Paul Bucci, a doctoral student at a Vancouver university, is working on how robots can be used to help comfort humans. While some may be thinking of sentient-seeming bots like Star Wars' C-3PO, the computer science researcher actually works with models like PARO, a synthetic-fur-covered robot that is supposed to resemble a seal pup.

The robot, often used with adults with dementia, is meant to provide companionship and comfort, not conversation.

At the University of British Columbia, Bucci did some work with sick children, and that work made him see things differently, a news release from the school said.

His work at a children's hospice helped him figure out what designers of robots like PARO can learn from actual, human therapists, as well as what work truly requires a human.

Bucci was at the hospice, called Canuck Place, in 2019, during which time he observed the way staff engaged with young residents. He said many of the kids living there were unable to move or were non-verbal, so in their cases, something more intuitive than a fake seal was needed.

What he came out of the experience thinking is that designers of those types of robots need to think about emotions as therapists do.

"They aren't inherent and experienced the same by everyone," he said in the news release.

Then designers can use therapeutic techniques to understand situations better.

"We could include past experiences when analyzing emotional interactions, for instance, rather than just a scale that isn't contextualized or explained," Bucci said.

"Say you designed a robotic dog, and one of the evaluators had been bitten by a dog in the past, so they didn't like how the robot acted; that would change your understanding of how the robot is working."

He said this thinking in advance would save designers from wasting time designing studies that don't measure the goal, which is comfort.
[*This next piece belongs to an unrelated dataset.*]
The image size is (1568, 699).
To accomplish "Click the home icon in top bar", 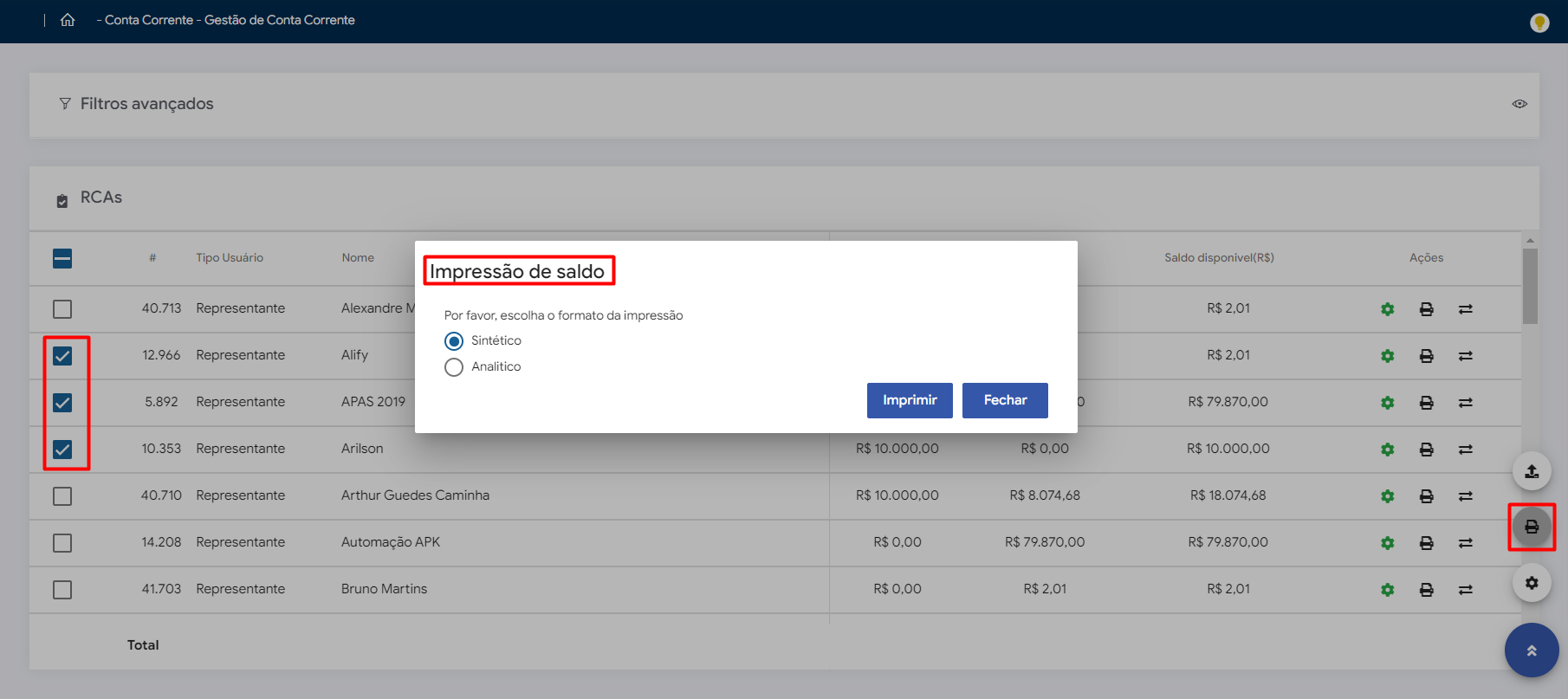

Bucci said these robots and toys can help with therapy, making a person feel more calm or comfortable, but what matters more is the human involved in such a treatment.

Tone of voice, emotional and physical response and other factors not capable from artificial intelligence are what make a difference, "not just saying the right thing in the right order."

He said these devices should be seen as a way to encourage interaction with other humans, not as a way to replace human interaction.